Robin Daly, a professor of Exercise and Ageing at Deakin University, completed a study into exercise and bone strength. In his study, participants combined weight bearing exercises, such as skipping and step ups, with a weights program targeting muscle groups around the hips and spine.
After 18 months, the participants showed a significant increase in hip and spine bone mineral density and hipbone strength, along with improvement in muscle mass, muscle strength and muscle performance.
Wednesday: Improved immune function, fewer colds and infections
You can boost your immunity with 30 to 40 minutes of exercise a day, to help keep viral and bacterial infections at bay.
One study found participants who undertook about 2 hours of moderate daily exercise had a 29% reduction in the risk of contracting an upper respiratory tract infection, such as a cold, compared to those with a sedentary lifestyle. And if exercisers did develop cold symptoms, they were 32% less severe in the top 25% of exercisers compared to the bottom 25%.
Exercise, it appears, increases the number of white blood cells and immunoglobulin in the blood, which reduces the risk of getting a cold. On a side note, people who over-train increase their risk of compromising their immune function and picking up minor infections.
Thursday: Better sleep and reduced stress
If you spend your nights tossing and turning in bed and wake up feeling tired, working up a sweat could be just the tonic.

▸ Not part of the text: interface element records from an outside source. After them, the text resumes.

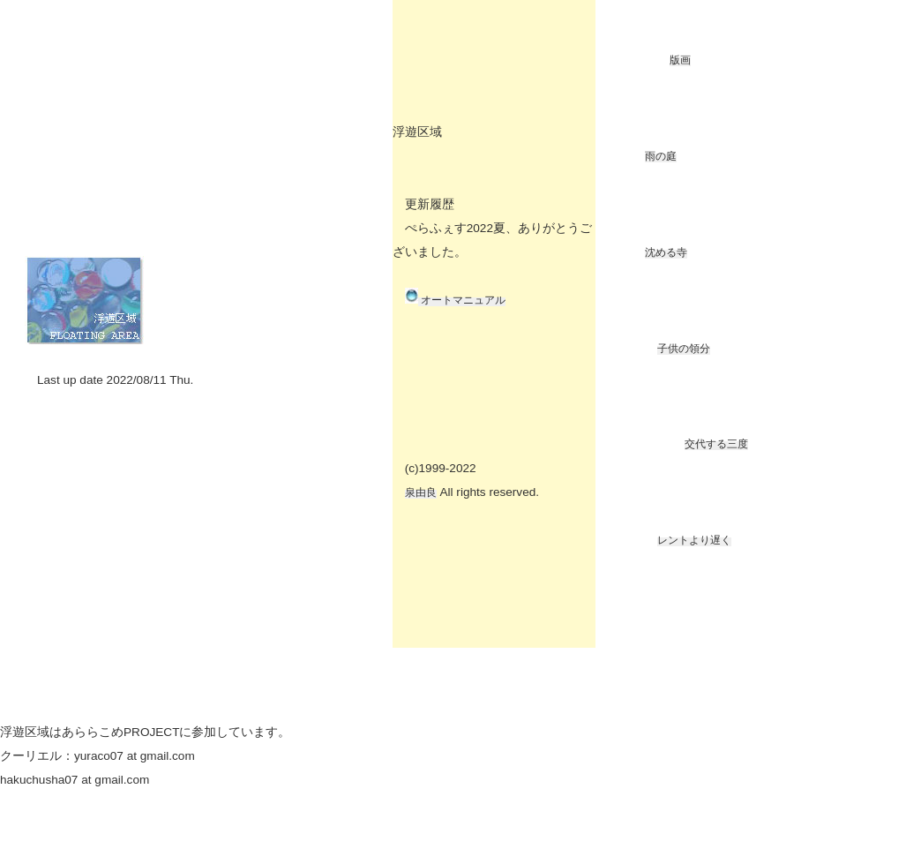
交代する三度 (716, 444)
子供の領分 (683, 348)
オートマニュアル (461, 300)
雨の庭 (661, 156)
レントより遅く (694, 540)
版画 (680, 60)
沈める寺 (666, 252)
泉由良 (421, 492)
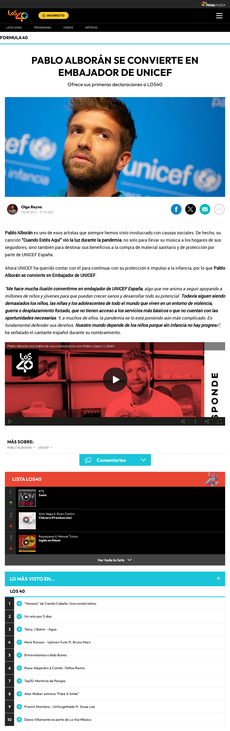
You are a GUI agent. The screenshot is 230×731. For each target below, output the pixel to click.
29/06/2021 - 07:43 (37, 212)
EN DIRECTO (55, 15)
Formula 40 (14, 37)
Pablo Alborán (19, 447)
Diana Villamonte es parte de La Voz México (57, 719)
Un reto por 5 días (38, 616)
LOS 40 (17, 591)
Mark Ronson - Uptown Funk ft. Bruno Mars (57, 642)
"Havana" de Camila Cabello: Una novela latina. (60, 603)
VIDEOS (68, 27)
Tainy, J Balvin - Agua (40, 629)
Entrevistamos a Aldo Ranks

The participants in a Stanford University Medical School study said they slept better when they added regular exercise to their routine. After 16 weeks in a moderate intensity exercise program, they fell asleep on average 12 minutes earlier and slept around 42 minutes longer than before.

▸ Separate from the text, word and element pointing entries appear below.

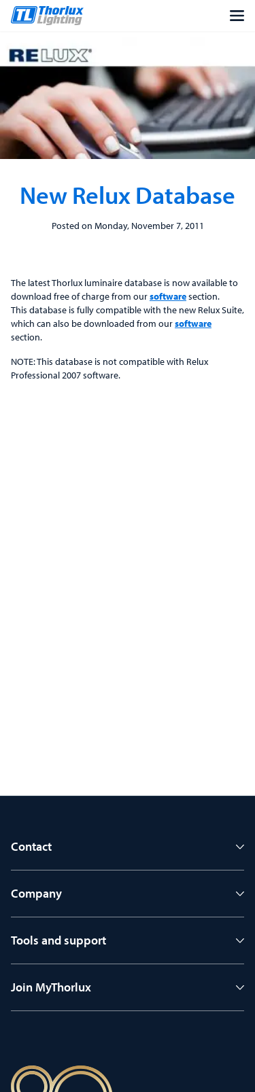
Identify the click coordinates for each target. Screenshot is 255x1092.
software (168, 296)
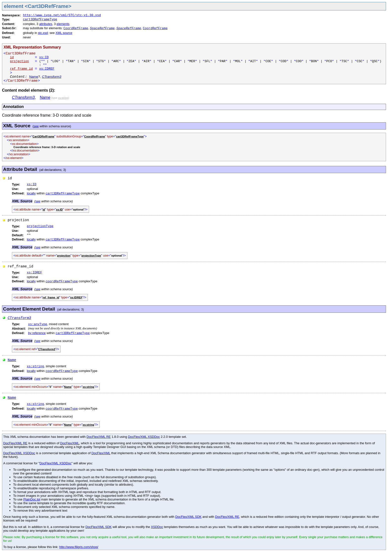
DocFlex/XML (69, 443)
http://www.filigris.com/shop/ (78, 547)
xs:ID (43, 57)
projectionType (40, 226)
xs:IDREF (46, 69)
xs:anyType (37, 324)
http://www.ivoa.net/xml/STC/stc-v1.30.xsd (62, 15)
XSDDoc (157, 527)
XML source (63, 33)
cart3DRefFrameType (40, 19)
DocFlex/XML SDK (188, 517)
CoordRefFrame (75, 28)
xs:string (35, 366)
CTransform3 (51, 77)
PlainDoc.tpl (31, 499)
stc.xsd (43, 33)
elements (63, 24)
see (36, 126)
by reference (37, 333)
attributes (45, 24)
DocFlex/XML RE (99, 437)
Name (33, 77)
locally (31, 193)
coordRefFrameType (62, 281)
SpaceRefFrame (102, 28)
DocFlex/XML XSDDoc (144, 437)
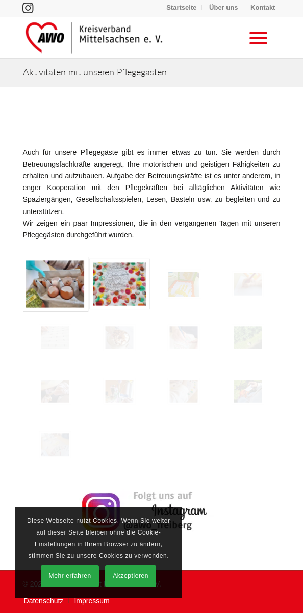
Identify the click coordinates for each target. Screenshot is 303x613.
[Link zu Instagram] (27, 8)
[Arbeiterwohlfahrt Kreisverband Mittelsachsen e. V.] (126, 37)
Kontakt (262, 7)
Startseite (181, 7)
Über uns (223, 7)
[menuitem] (181, 7)
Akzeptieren (130, 575)
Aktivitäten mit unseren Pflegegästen (95, 71)
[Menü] (253, 37)
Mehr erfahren (70, 575)
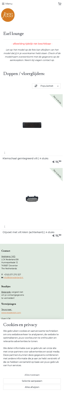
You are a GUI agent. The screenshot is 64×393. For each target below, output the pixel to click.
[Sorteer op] (46, 86)
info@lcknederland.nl (14, 277)
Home (7, 336)
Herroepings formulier (14, 366)
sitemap (27, 384)
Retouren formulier (13, 362)
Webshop (8, 339)
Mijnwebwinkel (32, 388)
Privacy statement (12, 372)
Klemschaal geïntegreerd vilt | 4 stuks (25, 158)
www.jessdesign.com (11, 312)
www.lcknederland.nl (10, 321)
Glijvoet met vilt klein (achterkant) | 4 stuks (28, 232)
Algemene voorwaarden (15, 368)
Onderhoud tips (11, 345)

Friday: Better focus and clear thinking
Exercise not only keeps your body in shape, it also keeps your brain in shape.
Scientists used to think the brain was hardwired and unchangeable, but the growing field of neuroplasticity shows it can adapt and improve at any age or stage.
Exercise stimulates the formation of new neural pathways in your brain. This leads to clearer thinking. Physical activity also prevents brain atrophy in the hippocampus, which controls memory.
Saturday: More energy and zest for life
You might have heard the paradox that expending energy gives you more energy.
If you’re feeling tired and lethargic, your first instinct might be to have a lie-down or to grab a cup of coffee or chocolate bar. But putting on your trainers and taking a brisk walk is a more effective and healthy way to put a spark in your day. Don’t take our word for it. Give it a go and see how you feel!
Sunday: Active rest
You don’t have to exercise every day, but it is essential for your health to be active every day.
A study in the Exercise and Sports Sciences Reviews described how prolonged sitting leads to subtle but unhealthy changes in muscle cells.
Unfortunately regular workout sessions do not undo the effects of long hours of inactivity on the sofa watching reruns of Family Guy or at your desk glued to Facebook.
The key is to look for ways to increase physical activity. Take as many steps as you can each day. Also, keep your muscles and skeleton strong and functioning efficiently by standing whenever you can, for example when cooking or ironing, or when waiting for public transport or in a queue.